Task item: Return exactly the lines from the one containing "High-tech trains are" through the last line of the records below, both included, and leave out any pictures.

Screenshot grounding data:

========

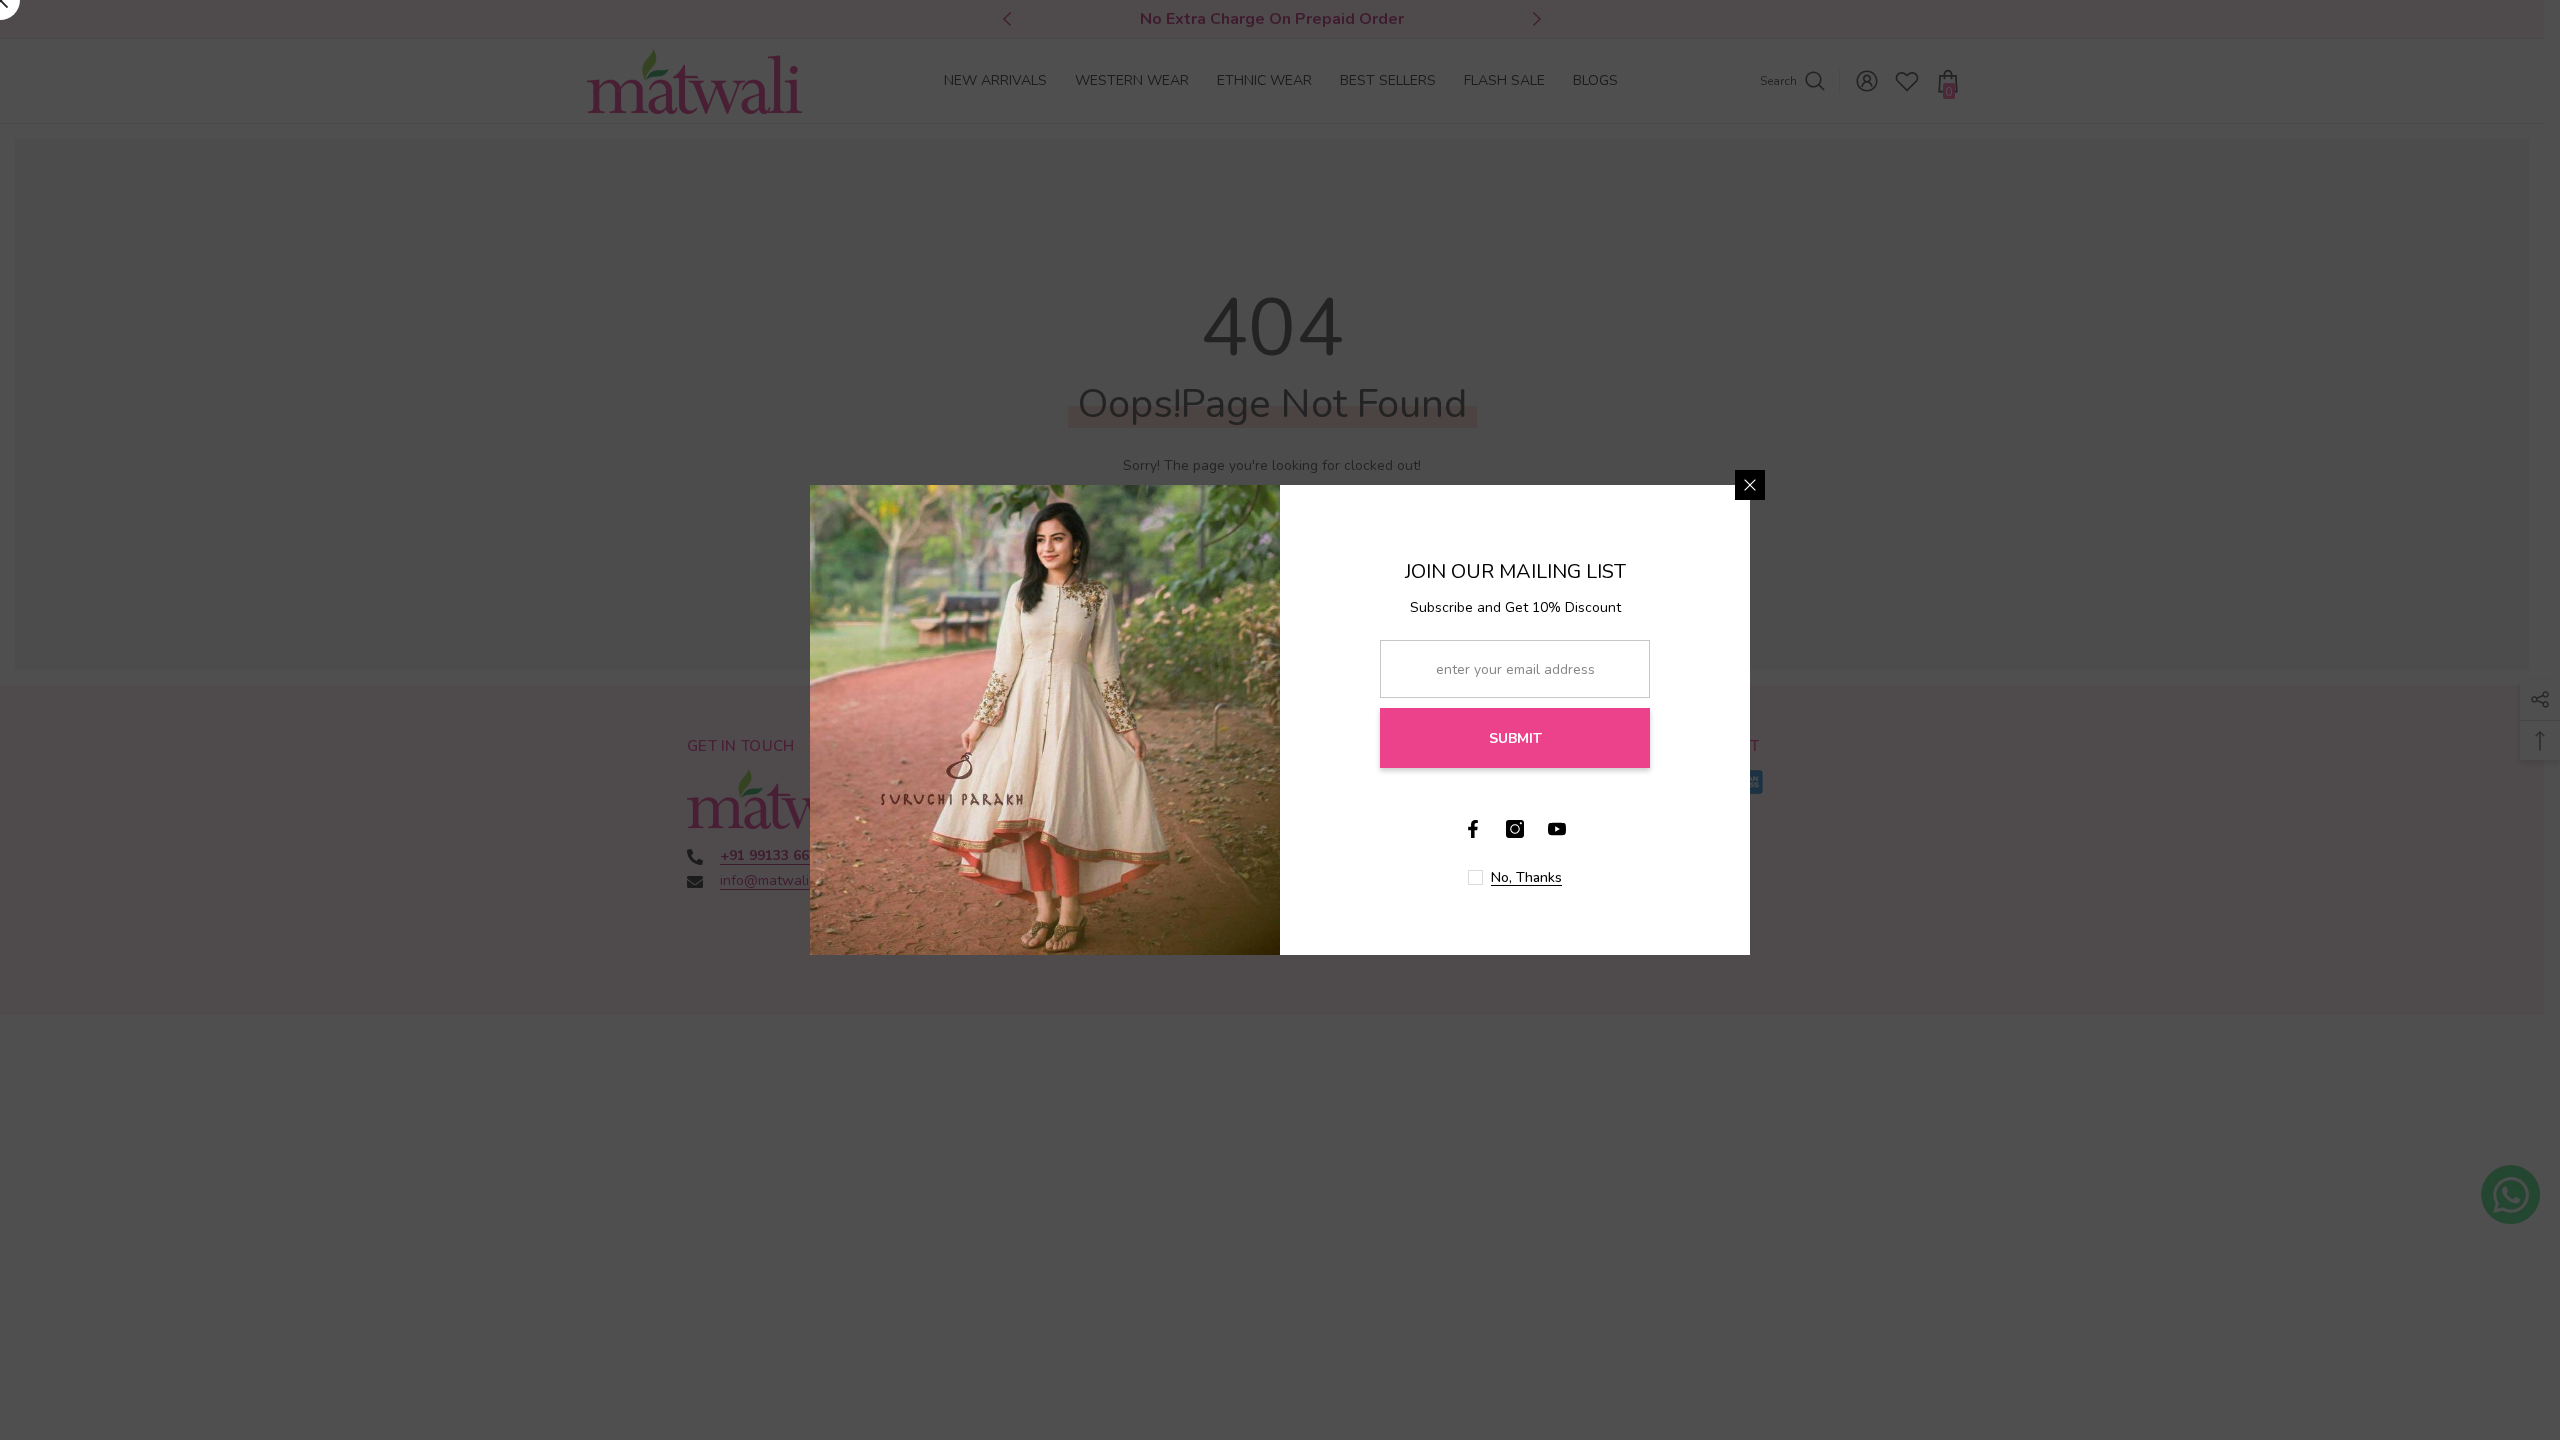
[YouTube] (1557, 829)
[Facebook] (1473, 829)
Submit (1515, 738)
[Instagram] (1515, 829)
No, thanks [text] (1526, 877)
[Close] (1750, 485)
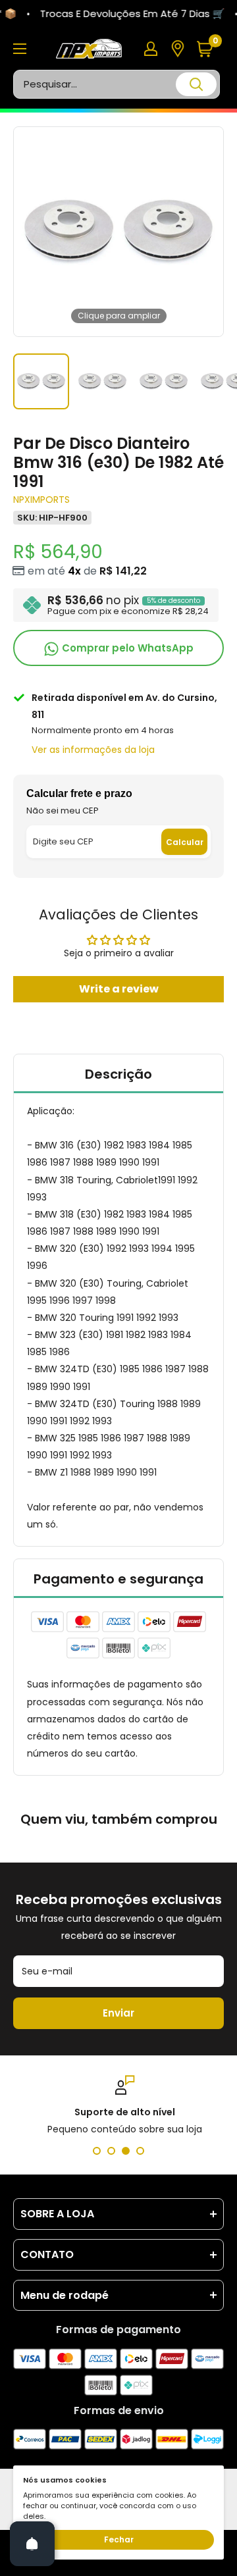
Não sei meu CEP (62, 810)
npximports (41, 499)
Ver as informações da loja (93, 749)
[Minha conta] (150, 48)
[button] (209, 49)
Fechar (119, 2539)
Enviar (118, 2013)
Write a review (119, 988)
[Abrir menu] (19, 48)
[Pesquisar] (196, 84)
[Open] (32, 2543)
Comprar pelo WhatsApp (126, 648)
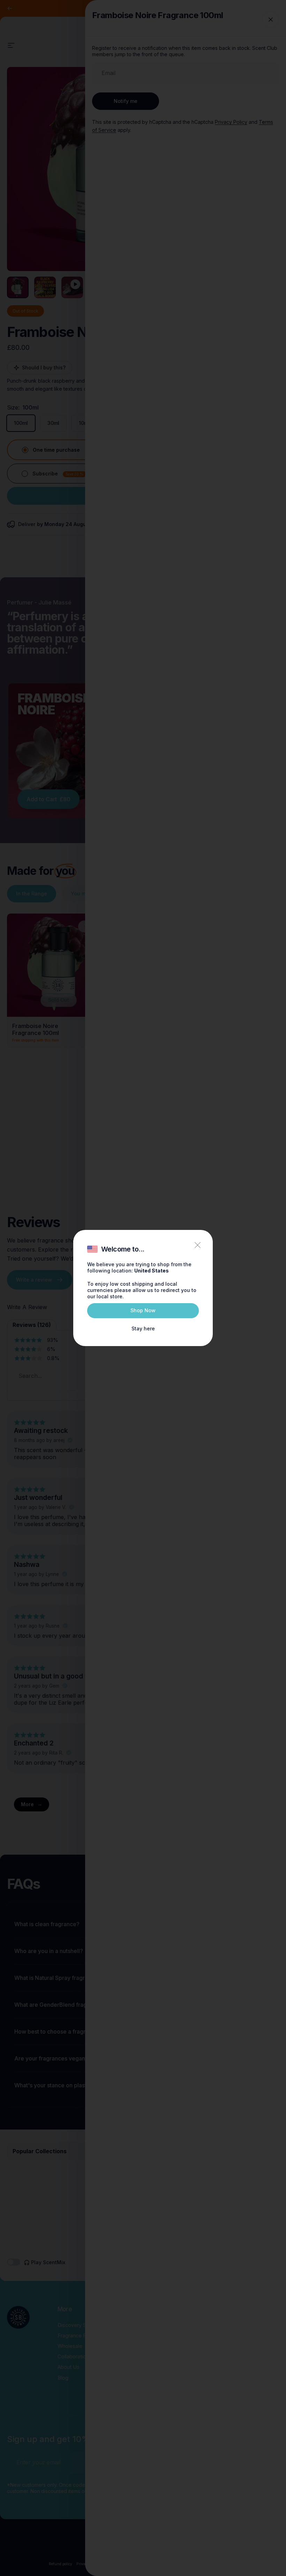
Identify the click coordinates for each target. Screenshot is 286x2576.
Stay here (143, 1328)
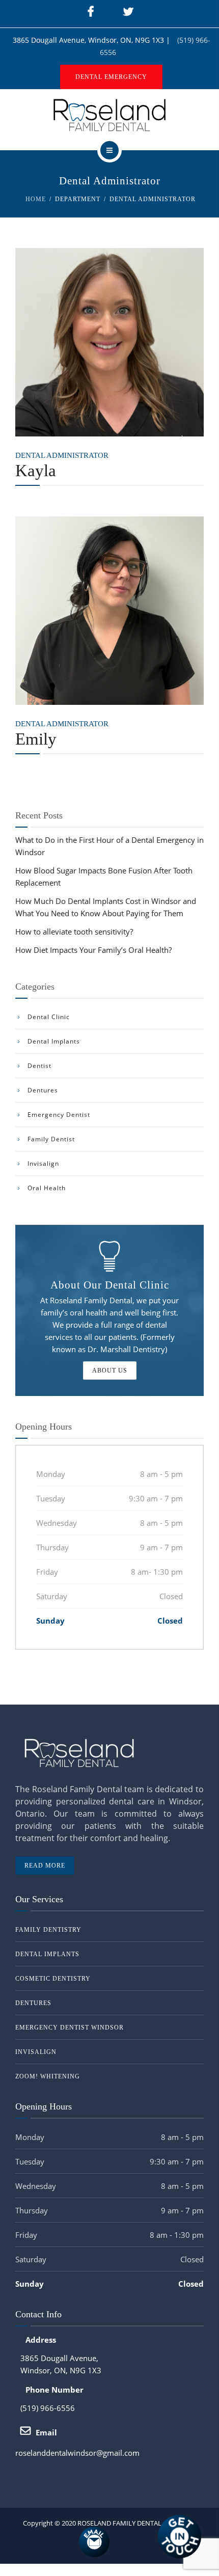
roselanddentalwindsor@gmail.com (77, 2453)
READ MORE (44, 1865)
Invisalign (43, 1163)
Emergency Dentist (59, 1114)
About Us (109, 1370)
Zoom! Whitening (47, 2076)
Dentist (39, 1065)
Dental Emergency (111, 76)
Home (35, 199)
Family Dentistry (48, 1929)
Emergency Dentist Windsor (69, 2027)
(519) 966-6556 (47, 2408)
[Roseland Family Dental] (109, 115)
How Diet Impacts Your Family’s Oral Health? (93, 950)
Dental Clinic (49, 1016)
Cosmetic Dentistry (53, 1978)
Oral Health (47, 1188)
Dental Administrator (61, 455)
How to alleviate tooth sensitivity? (74, 931)
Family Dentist (51, 1139)
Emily (36, 739)
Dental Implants (54, 1041)
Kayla (35, 470)
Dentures (43, 1090)
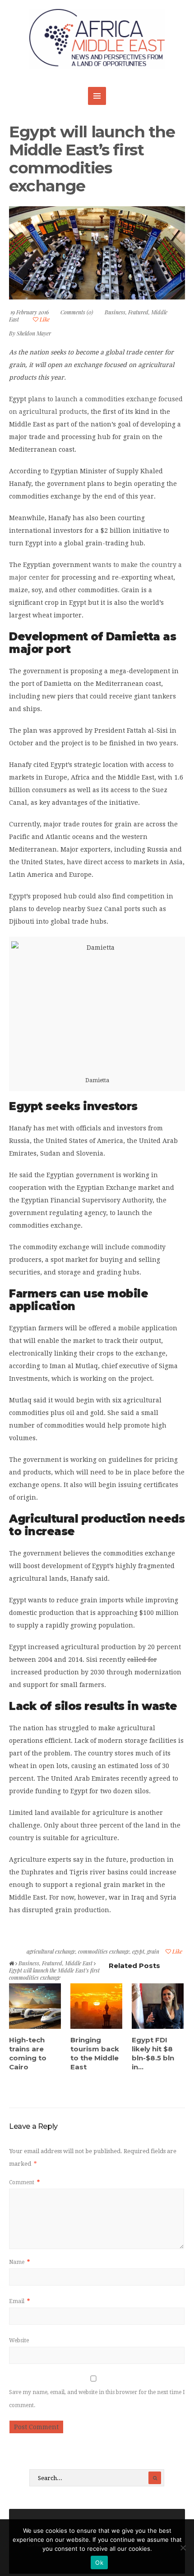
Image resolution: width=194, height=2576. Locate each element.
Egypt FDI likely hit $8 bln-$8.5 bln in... (153, 2053)
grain (153, 1951)
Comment (24, 2182)
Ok (99, 2562)
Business (115, 312)
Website (19, 2340)
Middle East (78, 1963)
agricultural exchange (51, 1951)
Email (19, 2301)
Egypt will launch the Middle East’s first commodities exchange (92, 158)
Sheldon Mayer (34, 333)
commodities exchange (103, 1951)
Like (44, 319)
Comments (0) (76, 312)
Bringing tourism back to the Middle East (94, 2053)
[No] (182, 2547)
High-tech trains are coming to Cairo (27, 2053)
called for (142, 1659)
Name (19, 2262)
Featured (138, 312)
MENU (97, 96)
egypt (138, 1951)
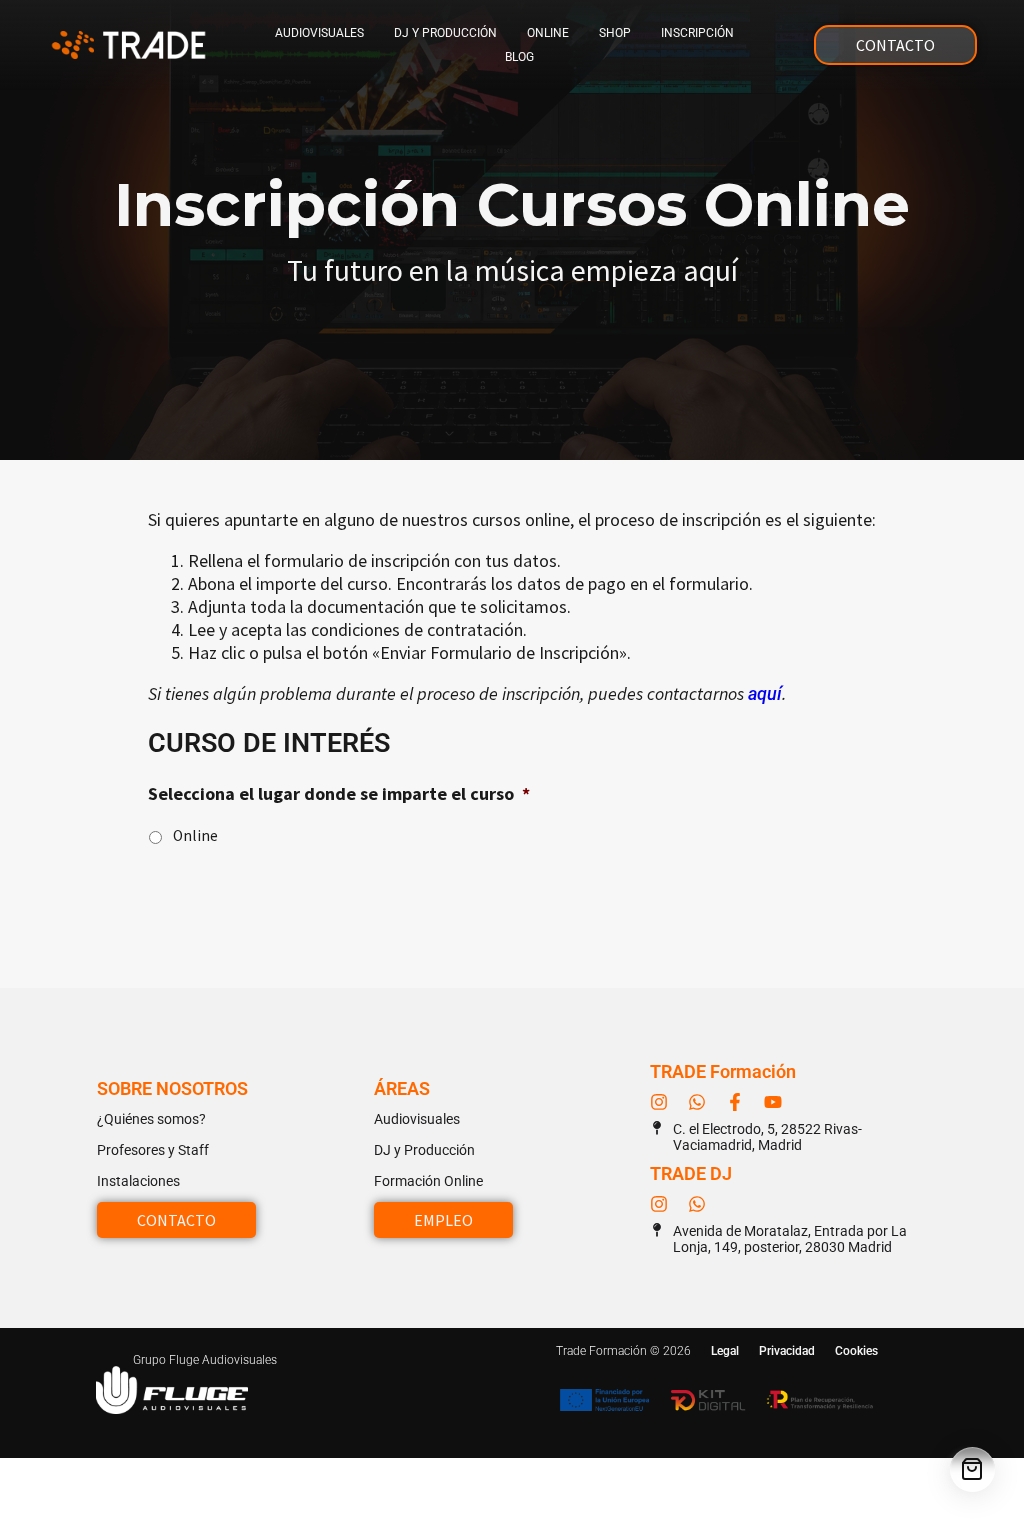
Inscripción (697, 33)
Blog (519, 57)
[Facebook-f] (735, 1102)
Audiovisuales (319, 33)
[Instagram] (659, 1102)
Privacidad (787, 1351)
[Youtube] (773, 1102)
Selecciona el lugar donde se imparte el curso (339, 793)
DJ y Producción (445, 33)
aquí (765, 693)
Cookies (856, 1351)
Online (548, 33)
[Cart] (972, 1469)
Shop (615, 33)
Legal (725, 1351)
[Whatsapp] (697, 1102)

========

Result of the exercise:
High-tech trains are coming to Cairo (27, 2053)
called for (142, 1659)
Name (19, 2262)
Featured (138, 312)
MENU (97, 96)
egypt (138, 1951)
Inscripción (697, 33)
Blog (519, 57)
[Facebook-f] (735, 1102)
Audiovisuales (319, 33)
[Instagram] (659, 1102)
Privacidad (787, 1351)
[Youtube] (773, 1102)
Selecciona el lugar donde se imparte el curso (339, 793)
DJ y Producción (445, 33)
aquí (765, 693)
Cookies (856, 1351)
Online (548, 33)
[Cart] (972, 1469)
Shop (615, 33)
Legal (725, 1351)
[Whatsapp] (697, 1102)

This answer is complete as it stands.